_Assigned task_
For the listing below, output exactly the lines from the line with "[Instagram] (690, 30)" up to and including the line with "Blog (509, 55)", and no other lines.

=-=-=

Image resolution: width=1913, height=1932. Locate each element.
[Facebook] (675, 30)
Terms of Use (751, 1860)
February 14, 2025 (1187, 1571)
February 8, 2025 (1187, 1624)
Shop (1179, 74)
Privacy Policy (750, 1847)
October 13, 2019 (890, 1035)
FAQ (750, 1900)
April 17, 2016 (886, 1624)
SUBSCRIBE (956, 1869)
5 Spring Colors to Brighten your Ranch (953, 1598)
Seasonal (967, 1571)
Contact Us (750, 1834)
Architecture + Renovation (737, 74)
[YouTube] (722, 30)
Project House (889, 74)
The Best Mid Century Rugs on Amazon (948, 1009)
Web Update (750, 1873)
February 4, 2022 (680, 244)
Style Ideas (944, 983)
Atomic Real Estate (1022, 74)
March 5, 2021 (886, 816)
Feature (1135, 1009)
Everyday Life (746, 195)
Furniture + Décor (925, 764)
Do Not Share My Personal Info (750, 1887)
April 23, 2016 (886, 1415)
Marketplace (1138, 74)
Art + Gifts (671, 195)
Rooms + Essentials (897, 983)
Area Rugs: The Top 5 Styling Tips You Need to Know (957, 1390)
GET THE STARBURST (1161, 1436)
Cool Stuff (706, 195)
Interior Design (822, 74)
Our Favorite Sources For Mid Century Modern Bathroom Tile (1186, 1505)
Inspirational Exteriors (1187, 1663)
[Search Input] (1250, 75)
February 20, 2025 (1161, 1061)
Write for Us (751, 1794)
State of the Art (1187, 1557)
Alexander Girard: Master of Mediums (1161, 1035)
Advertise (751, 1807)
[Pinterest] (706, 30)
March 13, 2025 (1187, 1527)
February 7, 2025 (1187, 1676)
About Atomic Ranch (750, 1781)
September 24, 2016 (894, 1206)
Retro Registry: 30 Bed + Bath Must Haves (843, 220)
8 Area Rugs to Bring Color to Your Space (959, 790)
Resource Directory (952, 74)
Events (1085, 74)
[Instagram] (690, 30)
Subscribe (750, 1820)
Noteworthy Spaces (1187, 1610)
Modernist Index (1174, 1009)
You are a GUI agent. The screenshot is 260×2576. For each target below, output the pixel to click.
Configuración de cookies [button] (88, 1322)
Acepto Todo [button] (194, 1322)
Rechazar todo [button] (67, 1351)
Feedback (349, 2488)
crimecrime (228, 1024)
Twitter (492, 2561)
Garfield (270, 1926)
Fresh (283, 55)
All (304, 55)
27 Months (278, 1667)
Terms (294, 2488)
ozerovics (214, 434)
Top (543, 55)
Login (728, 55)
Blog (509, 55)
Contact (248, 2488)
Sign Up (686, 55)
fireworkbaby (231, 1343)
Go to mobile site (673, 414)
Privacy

=-=-=

_Response for this exercise_
[Instagram] (690, 30)
Subscribe (750, 1820)
Noteworthy Spaces (1187, 1610)
Modernist Index (1174, 1009)
You are a GUI agent. The screenshot is 260×2576. For each target below, output the pixel to click.
Configuración de cookies [button] (88, 1322)
Acepto Todo [button] (194, 1322)
Rechazar todo [button] (67, 1351)
Feedback (349, 2488)
crimecrime (228, 1024)
Twitter (492, 2561)
Garfield (270, 1926)
Fresh (283, 55)
All (304, 55)
27 Months (278, 1667)
Terms (294, 2488)
ozerovics (214, 434)
Top (543, 55)
Login (728, 55)
Blog (509, 55)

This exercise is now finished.